DATA FOR THIS EXERCISE >>
========================

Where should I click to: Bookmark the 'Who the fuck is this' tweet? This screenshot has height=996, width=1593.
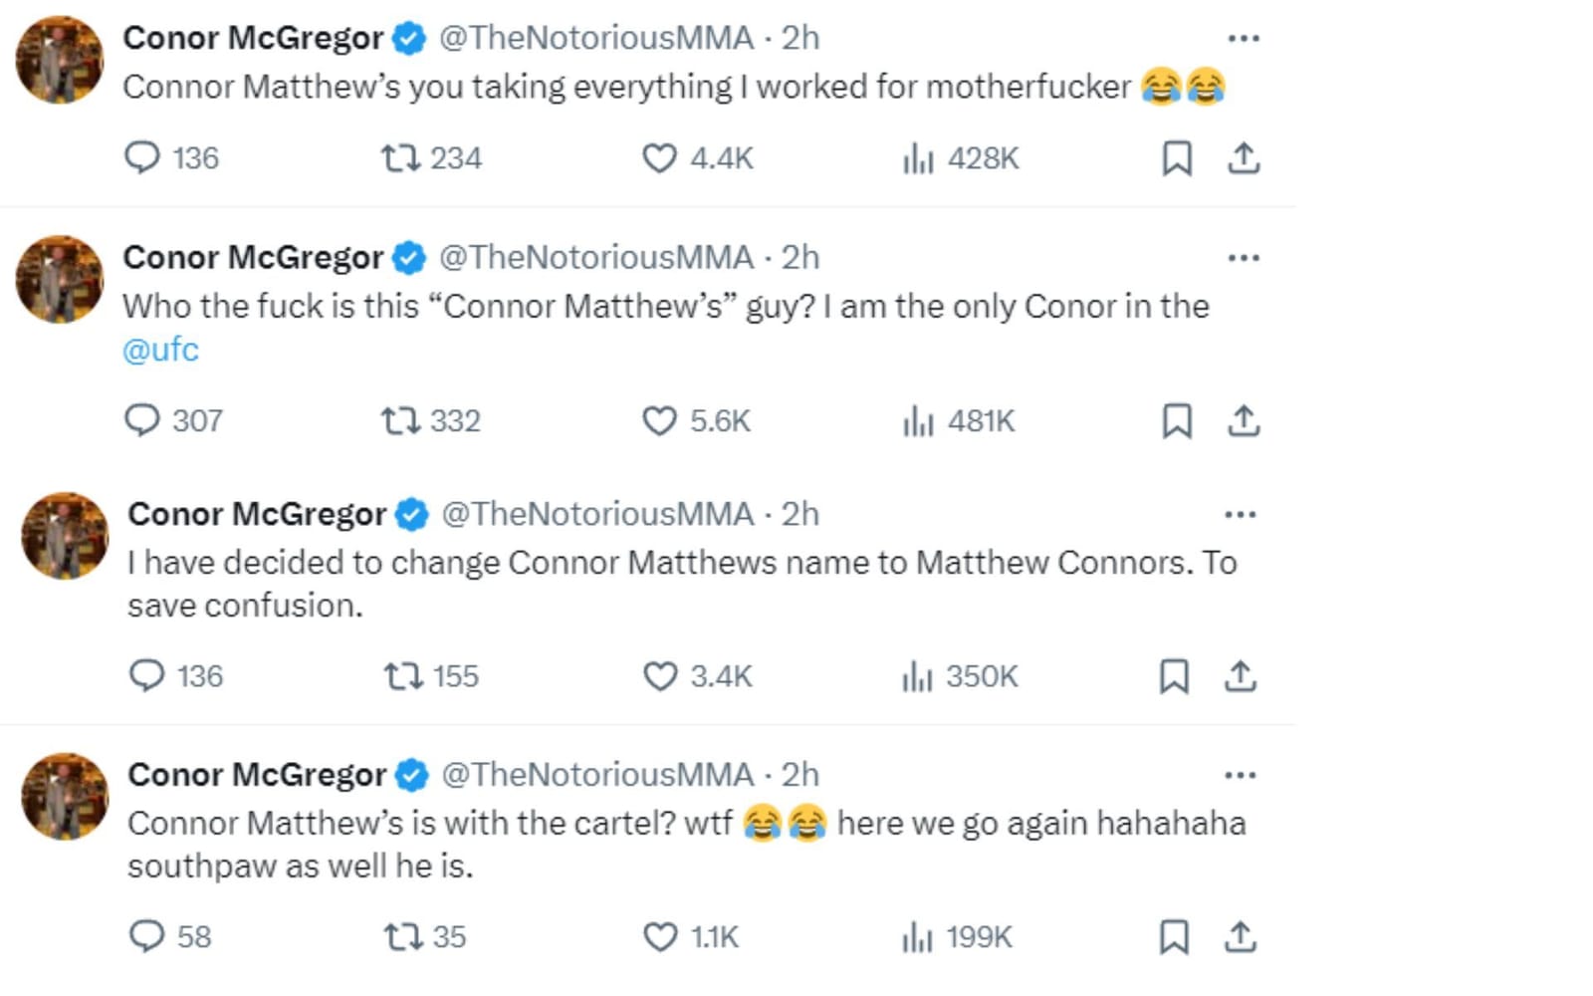(1179, 420)
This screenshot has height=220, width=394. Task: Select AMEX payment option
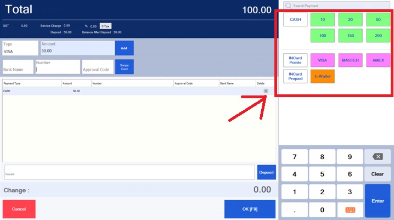pyautogui.click(x=377, y=60)
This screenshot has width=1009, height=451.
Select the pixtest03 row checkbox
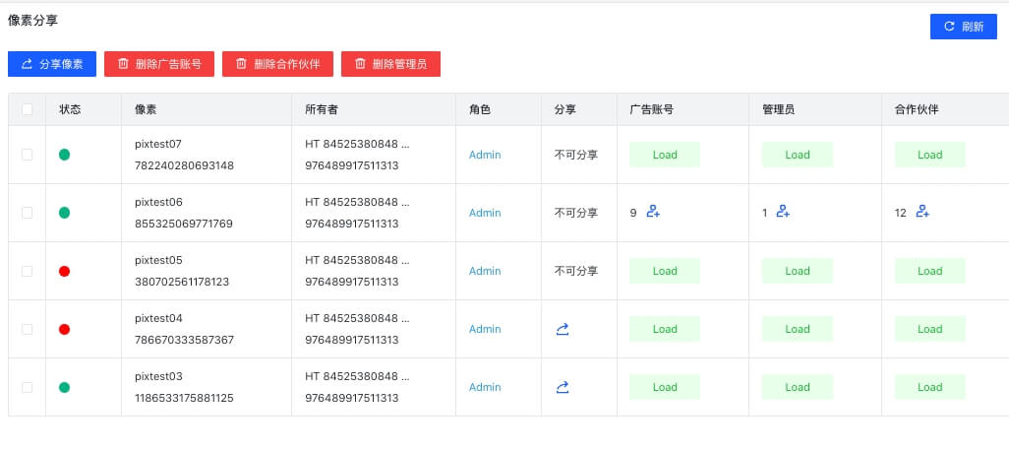pos(27,387)
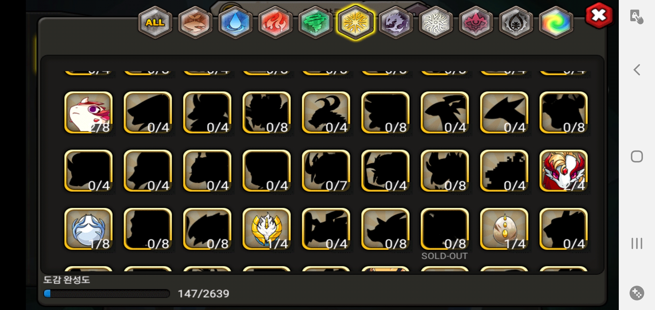
Task: Filter by rainbow swirl element
Action: coord(556,22)
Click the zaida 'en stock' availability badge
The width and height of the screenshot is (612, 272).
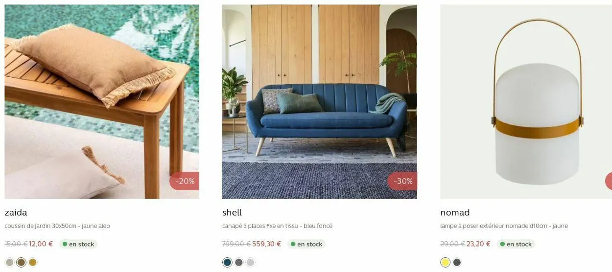click(x=78, y=244)
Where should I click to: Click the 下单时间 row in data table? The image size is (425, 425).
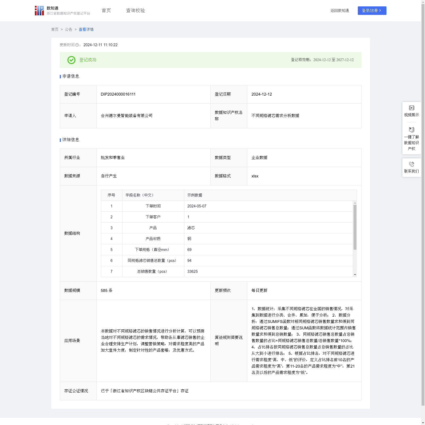point(153,206)
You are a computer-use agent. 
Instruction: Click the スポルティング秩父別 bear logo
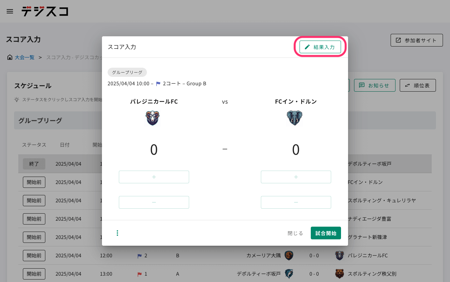tap(340, 274)
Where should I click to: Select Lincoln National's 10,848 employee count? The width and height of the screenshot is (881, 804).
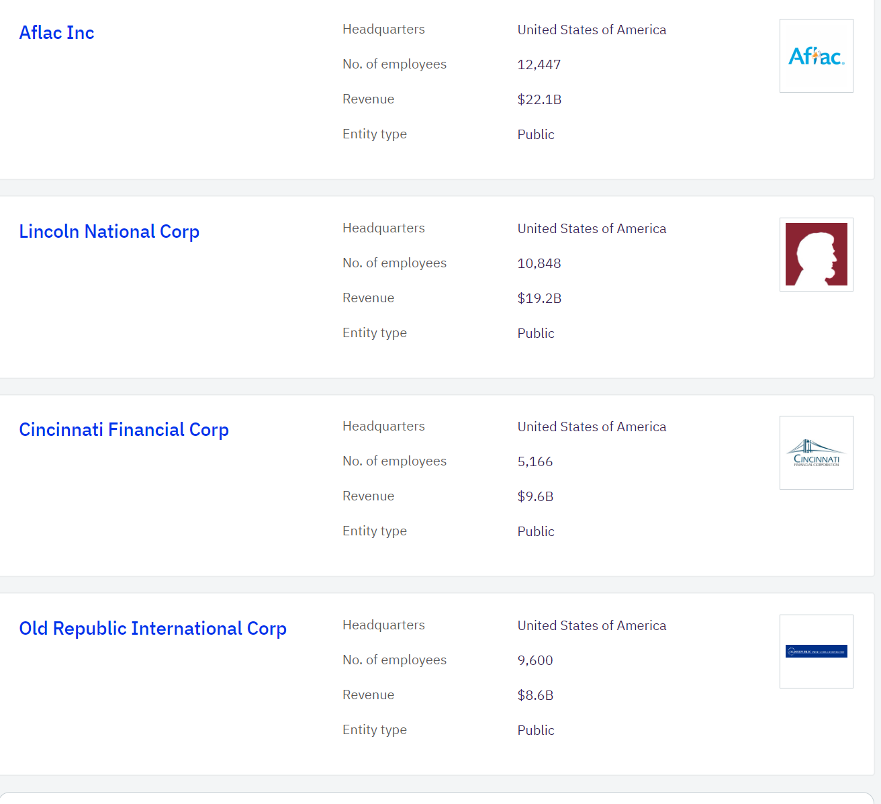tap(539, 263)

========================

INSTRUCTIONS TO FOLLOW >> Your answer must consist solely of the lines from the one containing "Click the zaida 'en stock' availability badge" through the last line of the records above, copied exactly, with every picture left out.

EXPECTED ANSWER >>
Click the zaida 'en stock' availability badge
The width and height of the screenshot is (612, 272).
click(x=78, y=244)
Where should I click to: Click the 下单时间 row in data table? The image size is (425, 425).
point(153,206)
You are a computer-use agent. 
Instruction: Click the スポルティング秩父別 bear logo
tap(340, 274)
Where should I click to: Select Lincoln National's 10,848 employee count? The width and height of the screenshot is (881, 804).
tap(539, 263)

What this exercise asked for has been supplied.